Познакомились они весной, за два года до войны, на Тверском бульваре. Громов шел мимо Литинститута, к которому, слава Богу, сроду не имел отношения,- но все, кто что-нибудь писал и где-то выступал, знали друг друга, и его затащили в случайную компанию, уже порядочно охмелевшую от пива. Спешить ему было некуда, он сел к ним на лавку и стал участвовать в общем трепе ни о чем. Причина была, конечно, в Маше - без нее он сроду не вовлекся бы в эту бессмысленную попойку, каких в его молодости было много больше, чем надо. Машу он заметил сразу, и долго потом изумлялся, что не все встречные мужчины падают к ее ногам. Больше того: на его счастье, не все и замечали ее красоту, казавшуюся ему идеальной. В ней все было крупно: большие зеленые глаза, прямой нос, рот с пухлыми, обветренными, никогда не накрашенными губами.

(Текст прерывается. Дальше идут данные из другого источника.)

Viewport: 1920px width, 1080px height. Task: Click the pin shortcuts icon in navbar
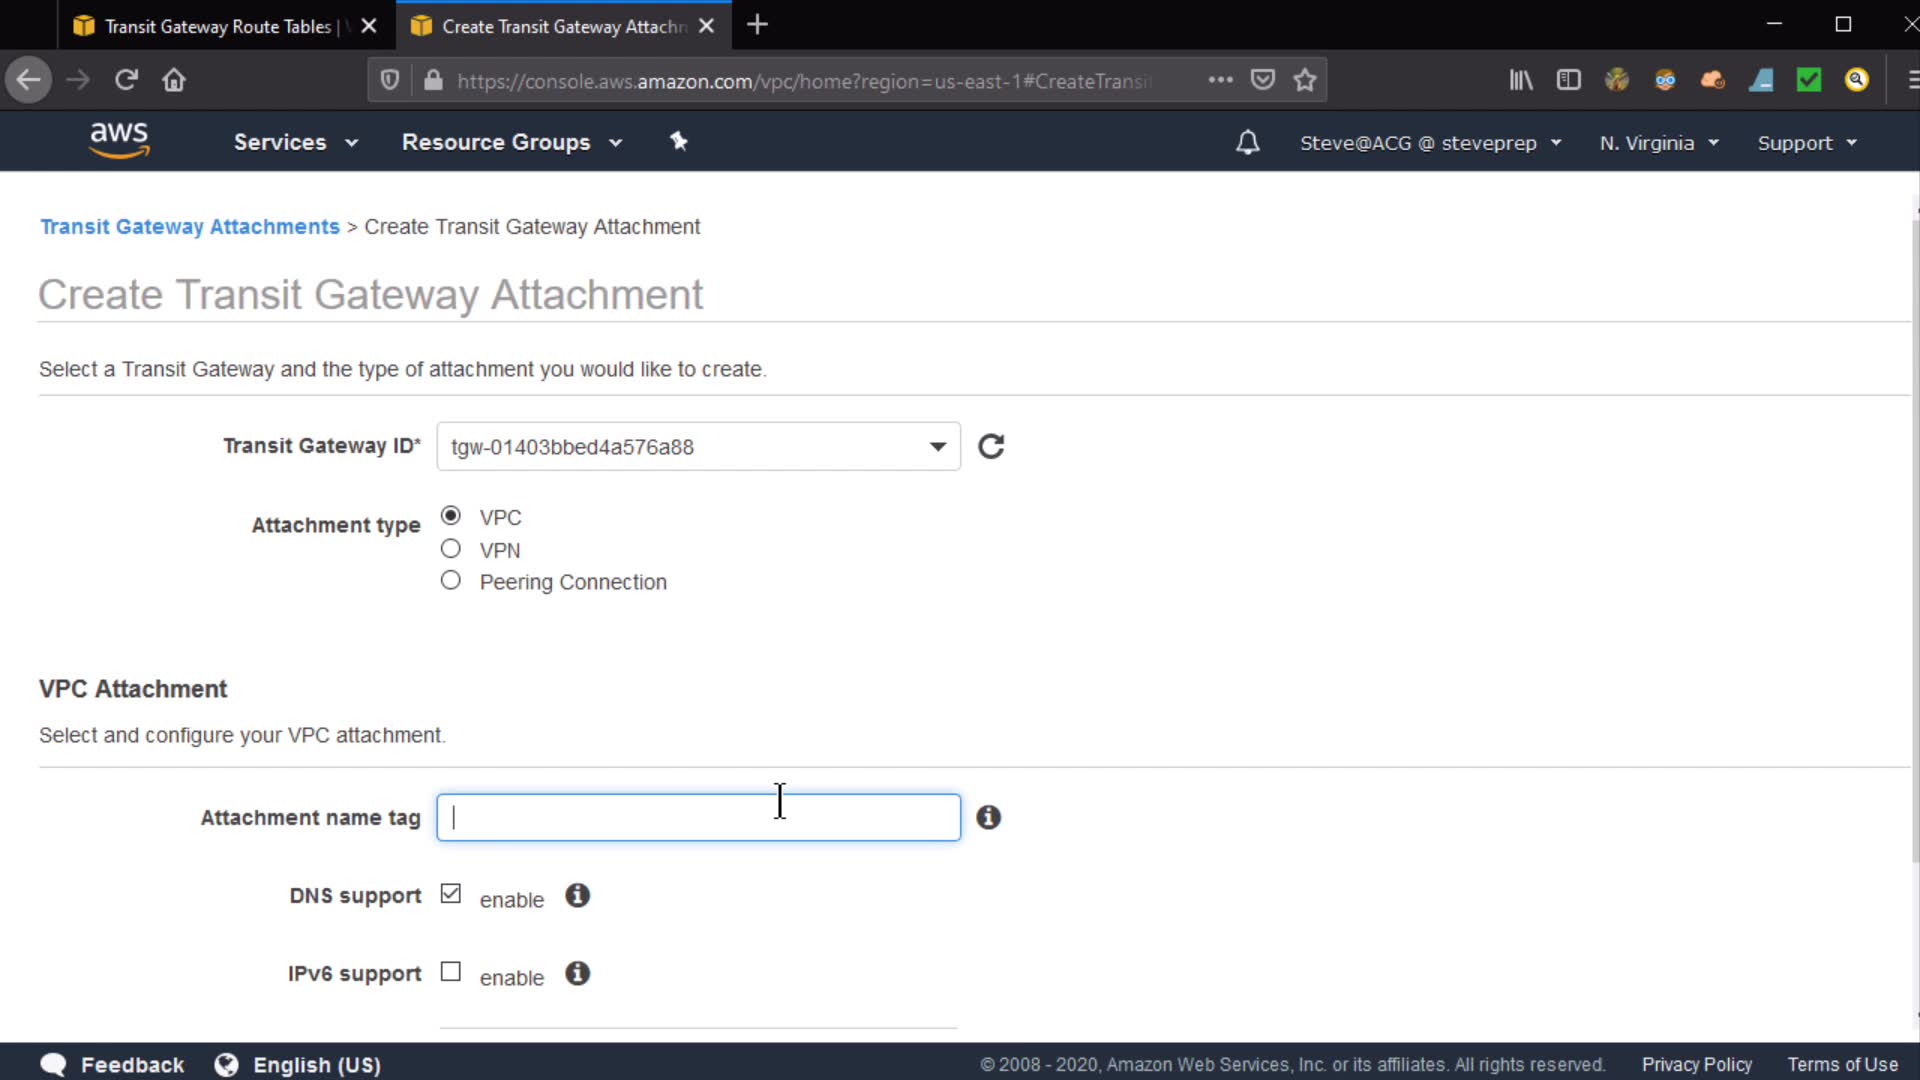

Она жила в Медведкове, у черта на рогах, в доме барачного типа. Дом построили годах в тридцатых, теперь он весь проваливался снизу и осыпался сверху, и попав к ней в первый раз, Громов чуть с ума не сошел - настолько она не вписывалась в это желтое, двухэтажное, исписанное матом убожество с вечно пьяными соседями и бесчисленной их родней. Как ни странно, количество этой родни, заселявшейся в Машину коммуналку без спросу и документов, часами занимавшей кухню, ванную и сортир,- добавляло соседям наглости: не то чтобы они чувствовали свою неправоту и винились за причиняемые неудобства - напротив, родня придавала им силы; и хотя в Москве они были точно такими же приживалами, как Маша с матерью,- в самой своей многочисленности они видели залог успеха, заранее празднуя триумф грядущего завоевания. Необычайно трогательна была взаимная любовь всех этих людей: приезжал брат Коля, долго сидел с братом Мишей на кухне, они тепло смотрели друг на друга, не произнося ни слова - так только, изредка урчание или междометие; Громов нарочно три раза кряду, с получасовыми интервалами, выходил на кухню - якобы вымыть чашку, взять банку варенья,- и всякий раз видел одну и ту же картину: сидели друг напротив друга, не шевелясь, только в бутылке убывало. "Брат!- гордо кивал сосед на гостя.- Коля!". Коля лучился, как самовар. Его жена, беременная, желто-коричневая, в ситцевом халате, почему-то все время попадалась Громову в коридоре, ее было не обойти, она с горделивой нежностью показывала глазами на свой живот. Они не дрались, не скандалили, но эта молчаливая, полная до краев взаимная нежность была еще хуже беспрерывных драк соседей сверху, которые то и дело ломились к Маше и ее матери - самым беззащитным существам во всем подъезде; когда однажды Маша отпихнула пьяного соседа и захлопнула дверь перед его носом, он пошел в милицию, заявил, что она его избила,- и милиция долго приходила, разбиралась, допрашивала, проверяла документы; Громов приехал в разгар разбирательства по звонку Маши, еле говорившей, с трудом выталкивавшей слова. Она сидела у стола вся белая и показывала свои документы, договоры, обтерханные справочки,- мать с сердечным приступом лежала в постели; появление Громова ничего не изменило, да и не было у него никакого документа, способного перепугать мента. Пьяная сволочь наверху все это время буянила, и хоть бы кто бровью повел.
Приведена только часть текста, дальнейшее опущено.